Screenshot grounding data
↓↓↓

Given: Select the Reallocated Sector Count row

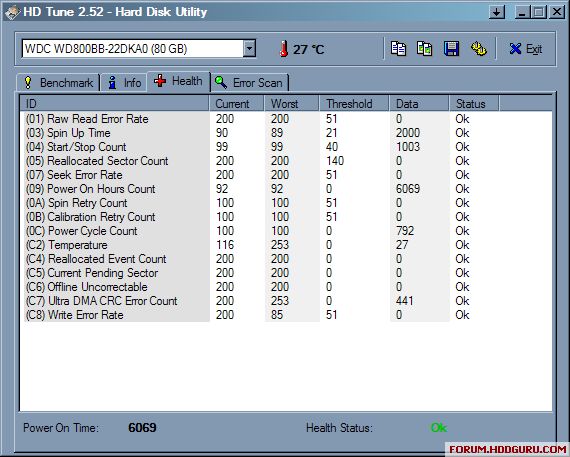Looking at the screenshot, I should coord(247,161).
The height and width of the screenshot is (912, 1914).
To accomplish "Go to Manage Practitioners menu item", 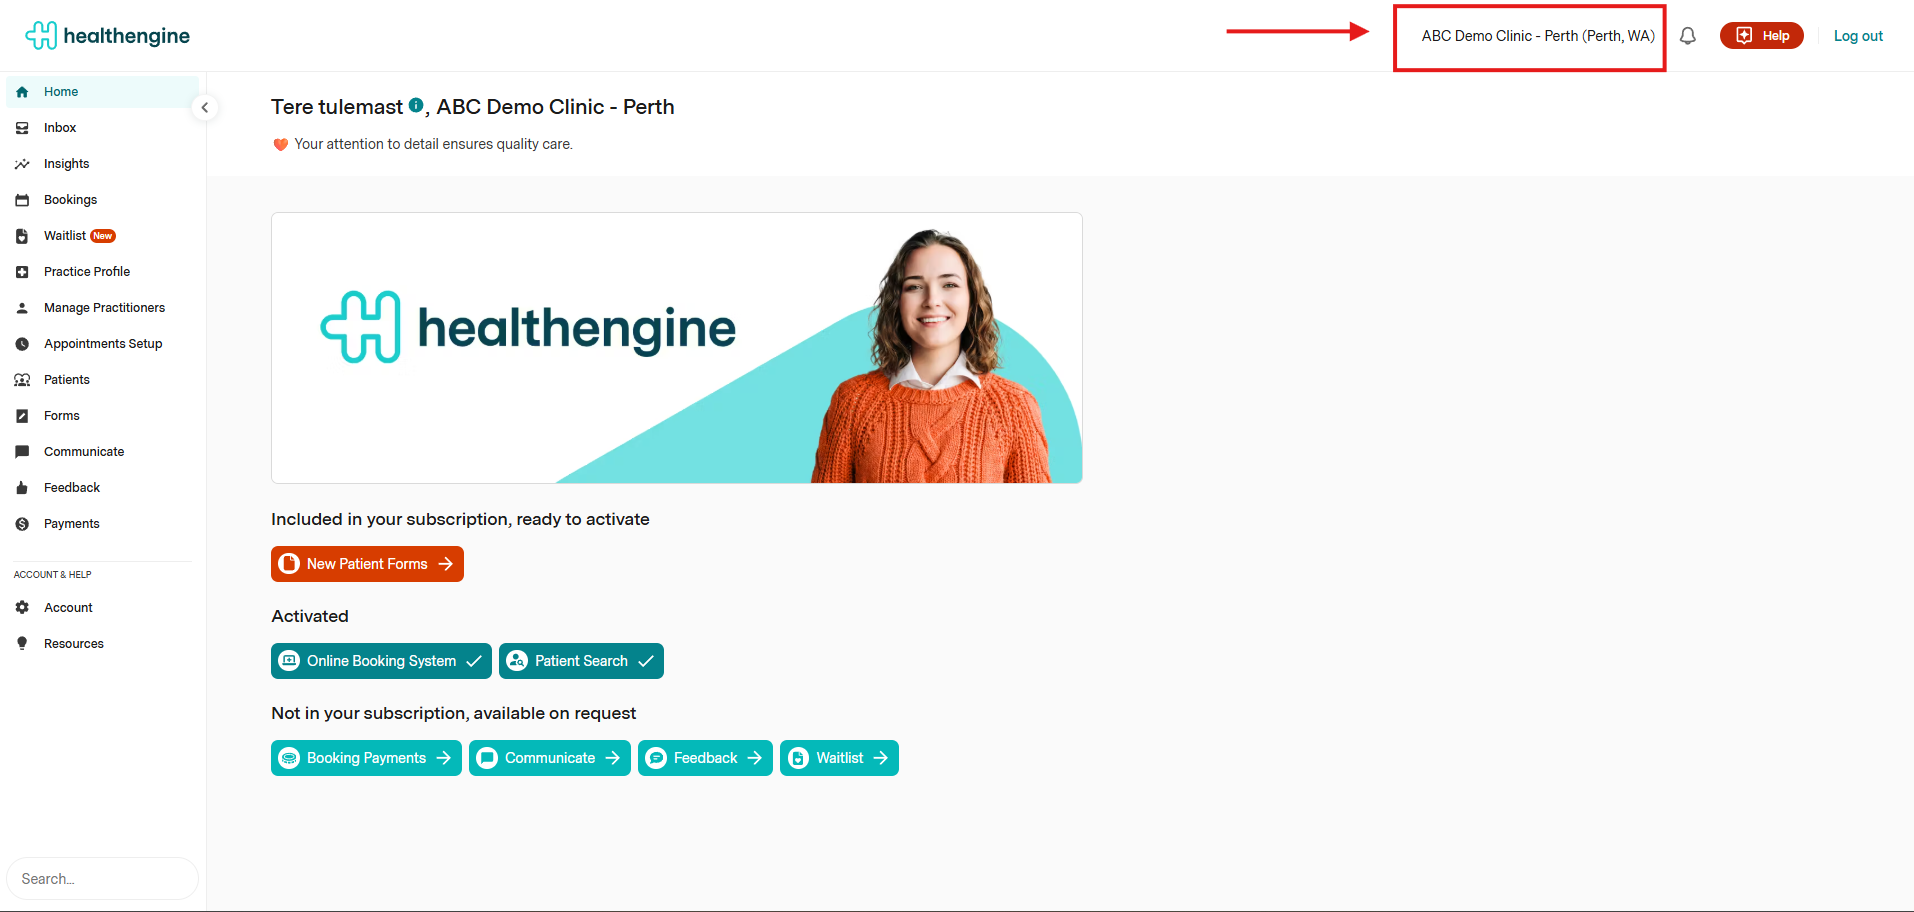I will pos(104,308).
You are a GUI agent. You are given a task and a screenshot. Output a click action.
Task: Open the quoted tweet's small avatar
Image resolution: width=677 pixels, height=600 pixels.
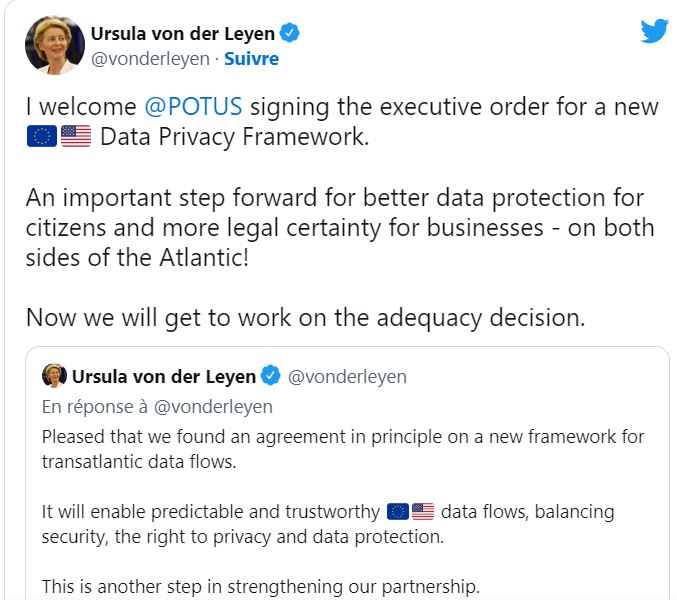click(x=54, y=376)
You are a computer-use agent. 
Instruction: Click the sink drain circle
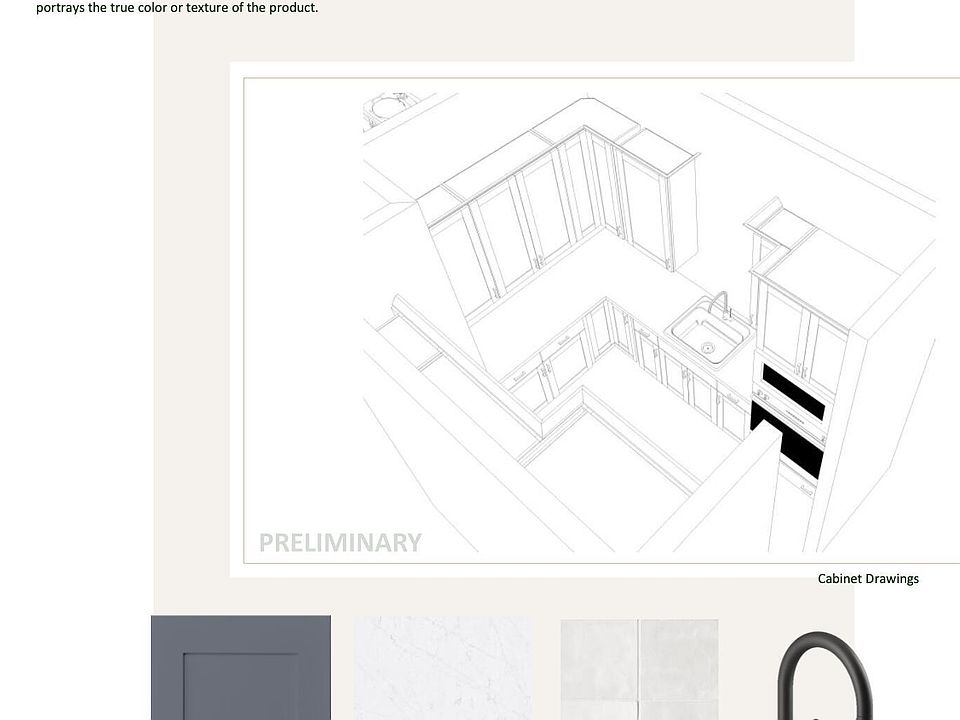tap(708, 348)
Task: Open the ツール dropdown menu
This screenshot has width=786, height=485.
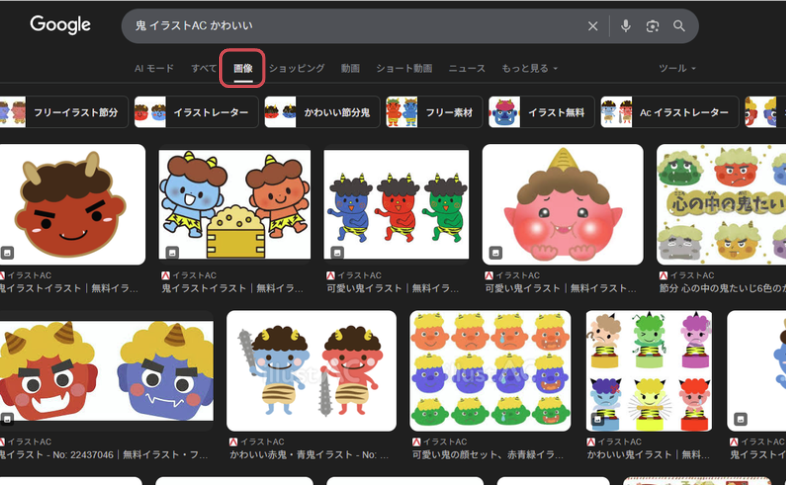Action: tap(677, 68)
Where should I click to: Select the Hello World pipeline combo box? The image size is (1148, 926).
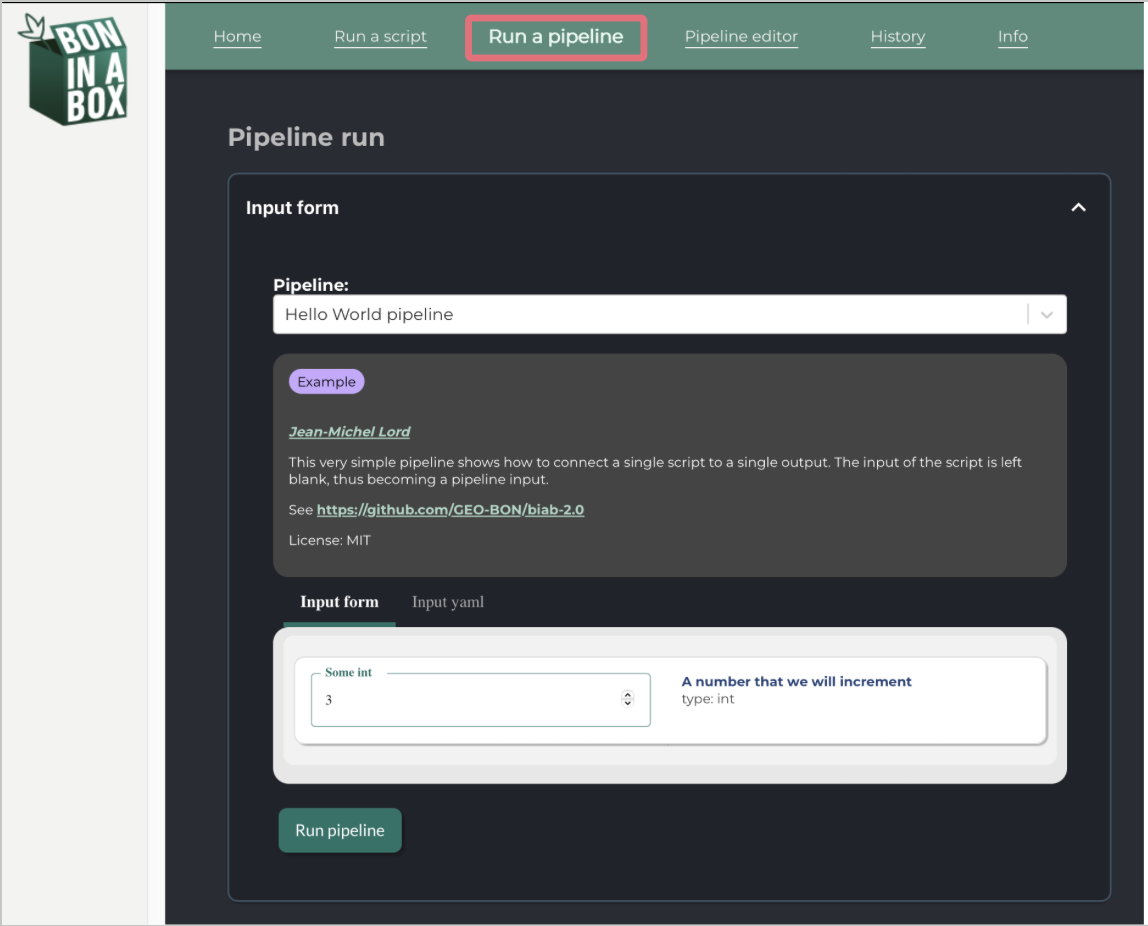tap(669, 315)
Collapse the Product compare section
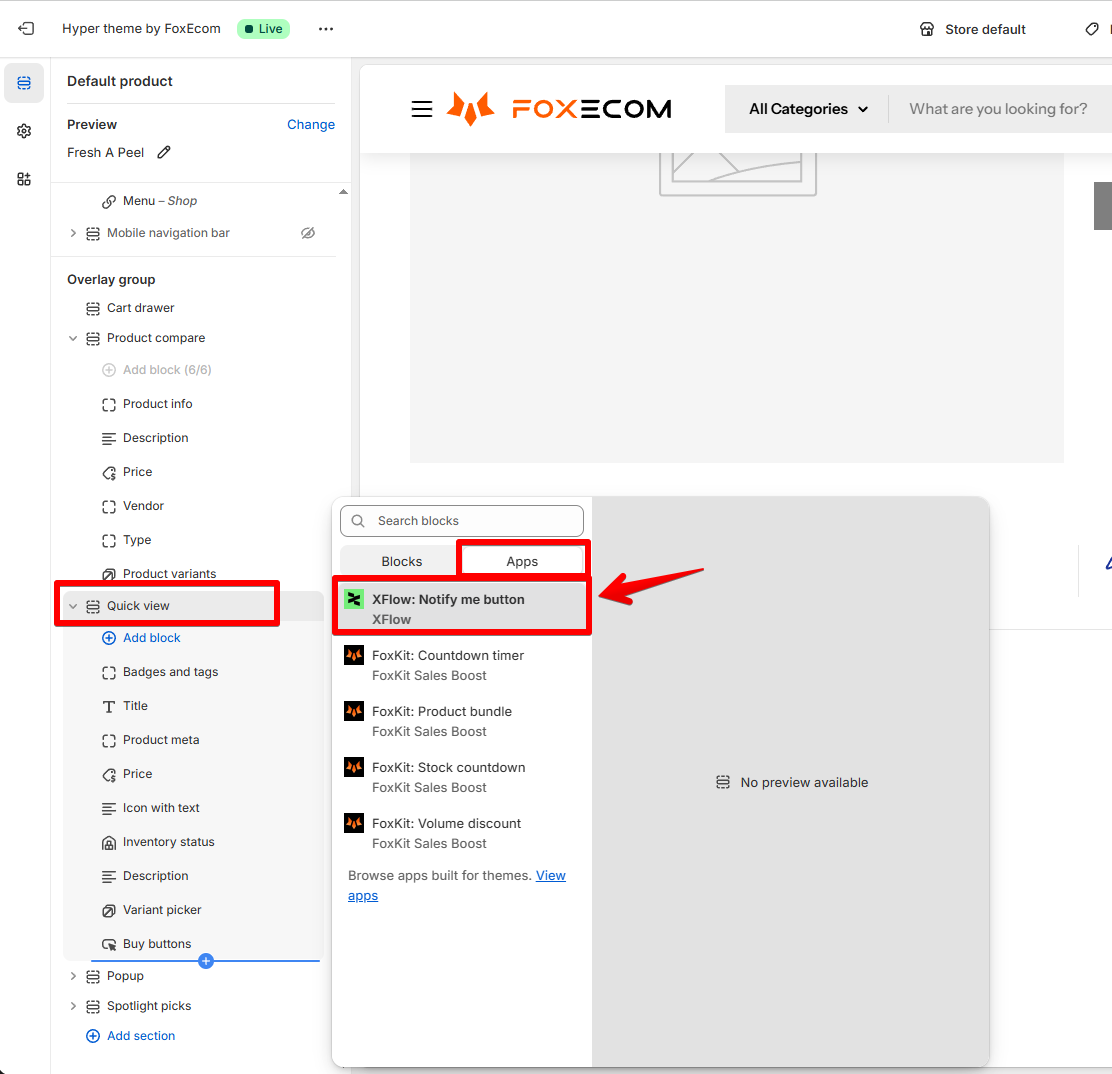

↑↑↑

Task goal
Only the lines containing "agent" are needed; copy each of them from the data.

Your response
You are a GUI agent. You are given a task and a screenshot. Output a click action.
You are a computer-use agent. 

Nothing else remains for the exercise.